[Opening Data in this exercise section]

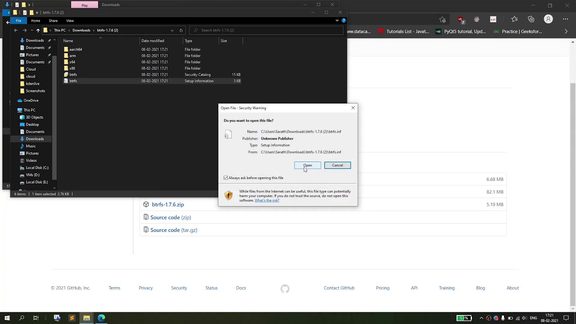Screen dimensions: 576x324
Task: Expand the address bar history dropdown
Action: click(172, 30)
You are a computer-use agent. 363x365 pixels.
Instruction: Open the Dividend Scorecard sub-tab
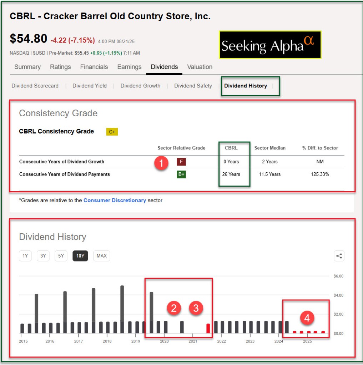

[Closing Data in this exercise section]

Task instructions: Without the pictures, reproduce each line from the one containing "You are a computer-use agent. 363x365 pixels." through the last line of the material above, both of those lines included.

Solution below:
You are a computer-use agent. 363x365 pixels.
Instruction: Open the Dividend Scorecard sub-tab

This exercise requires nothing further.